Nomadland de Chloé Zhao

Fern (Frances McDormand) vit seule dans son camping-car, suite à un enchainement d’événements aussi tragiques qu’ordinaires. Son mari est décédé il y a quelques années, l’entreprise qui les avait employés tous les deux a fait faillite et la ville qui s’était construite autour de cette entreprise, et où vivait le couple depuis toujours, est aujourd’hui une ville-fantôme. La maison qu’elle partageait avec son mari est vide, ne reste que quelques cartons entassés dans un garage et ce qu’elle a pu prendre avec elle dans son véhicule. Ayant tout perdu, Fern vit à présent en nomade, parcourant les Etats-Unis dans son véhicule à la recherche d’emplois saisonniers.

Une vie difficile, avec peu de confort mais une vie qui lui convient, faite de rencontres, de voyages ; un vie proche de la nature et surtout une vie en perpétuel changement comme si le fait de devenir nomade signifiait pour Fern oublier sa première vie de sédentaire avec son mari. Comme s’il fallait refuser à tout prix de revenir à une vie « normale » pour sanctuariser sa vie d’avant l’errance.

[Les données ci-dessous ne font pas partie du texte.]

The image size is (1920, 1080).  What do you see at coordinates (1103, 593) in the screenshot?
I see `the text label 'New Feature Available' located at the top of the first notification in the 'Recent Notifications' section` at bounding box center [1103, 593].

Dans Nomadland, on retrouve bien évidemment le style de Chloé Zhao : un scénario focalisé sur les vies ordinaires, une mise en scène qui va au plus près des personnages et qui prend le temps de les observer, une direction d’acteurs qui mêlent acteurs professionnels et amateurs pour amplifier l’impression d’authenticité. Tout cela donne encore une fois à voir une Amérique oubliée d’Hollywood, celle des travailleurs pauvres qui grossissent les rangs d’Amazon et celle des itinérants qui font le choix de parcourir le pays pour échapper à la violence de leur société puisqu’ils se savent impuissant à la changer. Le parcours de Fern et de ses camarades de voyage est assez classique, à ceci près que la réalisatrice a fait le choix de suivre des personnes plutôt âgés, ceux-là même qui n’ont plus leur place à l’écran.

Par contre, le propos du film est plus appuyé que dans ses précédents films et même si Frances McDormand est une actrice formidable, il y a en suspens un petit effet oscar dans son interprétation. Non pas qu’elle en fait trop, mais elle est un peu trop sublimée par la caméra. Le film est très calibré, beaucoup plus que les précédents de Chloé Zhao dans lesquels elle s’autorisait à aller dans le glauque. Là, le scénario et la mise en scène sont très prudents, peu audacieux finalement. Elle livre un récit assez convenu et plutôt positif sur ce choix de vie et il manque un regard peut-être plus âpre sur ce sujet. Un film donc intéressant à voir, mais très en-deçà de ce qu’elle a fait antérieurement (notamment par rapport à The Rider) et un film qui parait trop calibré Oscars pour être totalement honnête.